VORGEGEBENER TEXT >>
—————

Als Werner Grundmann am 6. Juni 1941 das Licht der Welt erblickte, ahnte niemand, dass er später mal eine solche Popularität im Harz erreichen würde. 1945 verschlug es ihn aus dem schlesischen Geburtsort Gutschendorf, in der Gegend der heutigen Städte Wroclaw und Legnica, nach Gernrode. Zunächst Metalldrücker gelernt, ließ er sich später in der Gernröder Firma Schleritt zum Kfz-Schlosser ausbilden.

—————

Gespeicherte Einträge

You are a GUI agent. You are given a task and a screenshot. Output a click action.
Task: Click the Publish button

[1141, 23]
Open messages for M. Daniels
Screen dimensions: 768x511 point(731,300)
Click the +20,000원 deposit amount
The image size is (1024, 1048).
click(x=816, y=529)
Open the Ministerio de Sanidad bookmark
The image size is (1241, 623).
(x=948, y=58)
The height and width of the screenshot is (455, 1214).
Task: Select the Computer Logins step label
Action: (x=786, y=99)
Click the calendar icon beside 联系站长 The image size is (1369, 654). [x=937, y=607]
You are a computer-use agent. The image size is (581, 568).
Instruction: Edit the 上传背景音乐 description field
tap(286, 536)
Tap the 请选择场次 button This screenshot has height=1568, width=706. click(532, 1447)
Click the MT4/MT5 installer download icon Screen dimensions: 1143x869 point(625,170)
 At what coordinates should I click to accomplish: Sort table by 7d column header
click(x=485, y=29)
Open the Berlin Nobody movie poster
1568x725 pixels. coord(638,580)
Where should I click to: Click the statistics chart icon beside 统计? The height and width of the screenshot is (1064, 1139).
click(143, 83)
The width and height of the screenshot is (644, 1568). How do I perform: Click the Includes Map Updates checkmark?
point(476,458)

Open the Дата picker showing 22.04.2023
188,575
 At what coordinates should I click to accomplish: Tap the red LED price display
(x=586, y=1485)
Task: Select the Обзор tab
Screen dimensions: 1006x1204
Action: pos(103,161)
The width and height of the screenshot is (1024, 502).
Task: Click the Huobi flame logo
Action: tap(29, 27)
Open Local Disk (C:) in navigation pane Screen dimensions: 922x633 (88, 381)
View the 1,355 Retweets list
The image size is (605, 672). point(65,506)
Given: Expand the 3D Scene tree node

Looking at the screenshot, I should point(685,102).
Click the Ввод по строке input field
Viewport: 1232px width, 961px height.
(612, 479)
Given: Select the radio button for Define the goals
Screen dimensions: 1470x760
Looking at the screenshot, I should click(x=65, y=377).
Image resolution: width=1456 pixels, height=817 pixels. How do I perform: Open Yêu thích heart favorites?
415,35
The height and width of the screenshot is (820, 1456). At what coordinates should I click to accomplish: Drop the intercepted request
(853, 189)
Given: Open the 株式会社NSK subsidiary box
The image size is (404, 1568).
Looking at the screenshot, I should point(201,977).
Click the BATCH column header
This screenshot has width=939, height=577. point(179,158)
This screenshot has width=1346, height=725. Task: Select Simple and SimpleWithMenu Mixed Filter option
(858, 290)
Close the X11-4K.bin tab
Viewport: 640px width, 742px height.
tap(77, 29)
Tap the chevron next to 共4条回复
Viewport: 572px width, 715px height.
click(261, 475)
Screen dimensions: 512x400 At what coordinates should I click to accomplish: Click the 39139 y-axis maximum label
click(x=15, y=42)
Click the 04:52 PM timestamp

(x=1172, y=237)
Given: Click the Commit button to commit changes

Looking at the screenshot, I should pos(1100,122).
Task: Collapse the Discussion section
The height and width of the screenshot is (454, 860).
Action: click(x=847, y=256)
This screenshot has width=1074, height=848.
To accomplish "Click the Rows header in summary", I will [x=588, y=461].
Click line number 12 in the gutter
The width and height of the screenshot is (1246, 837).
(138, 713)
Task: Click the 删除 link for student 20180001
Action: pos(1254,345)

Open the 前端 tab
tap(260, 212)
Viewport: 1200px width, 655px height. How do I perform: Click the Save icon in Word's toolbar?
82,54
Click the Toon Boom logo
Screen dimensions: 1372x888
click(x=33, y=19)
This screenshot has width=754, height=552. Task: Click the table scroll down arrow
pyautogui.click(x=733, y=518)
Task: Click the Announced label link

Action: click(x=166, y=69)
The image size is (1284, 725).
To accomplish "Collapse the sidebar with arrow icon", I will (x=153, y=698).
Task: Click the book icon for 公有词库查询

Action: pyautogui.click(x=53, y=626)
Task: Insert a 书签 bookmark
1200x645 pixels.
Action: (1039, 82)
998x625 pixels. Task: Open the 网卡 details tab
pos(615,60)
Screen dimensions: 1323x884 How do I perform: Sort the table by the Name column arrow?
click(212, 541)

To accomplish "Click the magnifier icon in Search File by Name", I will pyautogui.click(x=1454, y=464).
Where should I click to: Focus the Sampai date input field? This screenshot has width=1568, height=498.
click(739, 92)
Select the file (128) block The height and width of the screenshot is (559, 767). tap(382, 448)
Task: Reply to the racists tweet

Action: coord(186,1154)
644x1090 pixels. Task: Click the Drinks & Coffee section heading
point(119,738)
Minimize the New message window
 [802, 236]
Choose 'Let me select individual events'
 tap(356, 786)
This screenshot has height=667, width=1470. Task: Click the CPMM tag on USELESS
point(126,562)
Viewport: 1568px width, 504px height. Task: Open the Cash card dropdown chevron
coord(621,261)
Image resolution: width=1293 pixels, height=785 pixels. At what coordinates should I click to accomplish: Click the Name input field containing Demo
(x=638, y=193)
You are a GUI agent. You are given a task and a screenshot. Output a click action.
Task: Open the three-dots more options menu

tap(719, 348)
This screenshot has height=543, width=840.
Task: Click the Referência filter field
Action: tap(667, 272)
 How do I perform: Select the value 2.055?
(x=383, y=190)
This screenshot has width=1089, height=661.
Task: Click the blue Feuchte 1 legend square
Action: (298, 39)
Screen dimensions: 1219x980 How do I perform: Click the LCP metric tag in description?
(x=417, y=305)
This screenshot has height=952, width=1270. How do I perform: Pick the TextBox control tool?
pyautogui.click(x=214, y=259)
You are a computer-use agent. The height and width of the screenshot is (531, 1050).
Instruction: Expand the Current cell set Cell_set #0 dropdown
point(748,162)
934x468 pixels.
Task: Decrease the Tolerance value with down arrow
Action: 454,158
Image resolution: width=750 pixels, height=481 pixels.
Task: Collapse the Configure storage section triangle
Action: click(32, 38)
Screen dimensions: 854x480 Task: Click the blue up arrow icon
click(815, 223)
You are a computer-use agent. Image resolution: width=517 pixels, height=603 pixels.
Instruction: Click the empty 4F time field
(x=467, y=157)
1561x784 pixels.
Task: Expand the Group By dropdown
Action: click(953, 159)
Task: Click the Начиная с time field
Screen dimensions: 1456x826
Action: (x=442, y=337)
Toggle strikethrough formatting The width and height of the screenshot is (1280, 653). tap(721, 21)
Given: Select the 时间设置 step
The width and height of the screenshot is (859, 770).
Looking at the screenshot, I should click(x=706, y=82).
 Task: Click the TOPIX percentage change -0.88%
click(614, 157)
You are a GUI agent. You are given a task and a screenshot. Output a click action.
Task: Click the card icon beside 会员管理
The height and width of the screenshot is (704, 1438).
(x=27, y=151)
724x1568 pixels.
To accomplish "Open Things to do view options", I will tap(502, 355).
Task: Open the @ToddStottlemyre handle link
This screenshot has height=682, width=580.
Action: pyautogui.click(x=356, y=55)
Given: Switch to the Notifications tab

—————

AUFGABEN >>
(A) Geben Sie den Abschnitt des Textes über Werner Grundmann zwischen „Als Werner Grundmann“ und „zum Kfz-Schlosser ausbilden.“, beide eingeschlossen, erneut aus und ersetzen Sie darin „Kfz-Schlosser“ durch „Elektriker“.
(B) Erläutern Sie anhand des Textes über Werner Grundmann, wie der Geburtsort Gutschendorf geografisch eingeordnet wird.
Die Zeilen haben keinen Bezug zum Text über Werner Grundmann.

LÖSUNGEN >>
(A)
Als Werner Grundmann am 6. Juni 1941 das Licht der Welt erblickte, ahnte niemand, dass er später mal eine solche Popularität im Harz erreichen würde. 1945 verschlug es ihn aus dem schlesischen Geburtsort Gutschendorf, in der Gegend der heutigen Städte Wroclaw und Legnica, nach Gernrode. Zunächst Metalldrücker gelernt, ließ er sich später in der Gernröder Firma Schleritt zum Elektriker ausbilden.

(B) Gutschendorf wird als schlesischer Geburtsort bezeichnet. Der Text verortet ihn in der Gegend der heutigen Städte Wroclaw und Legnica.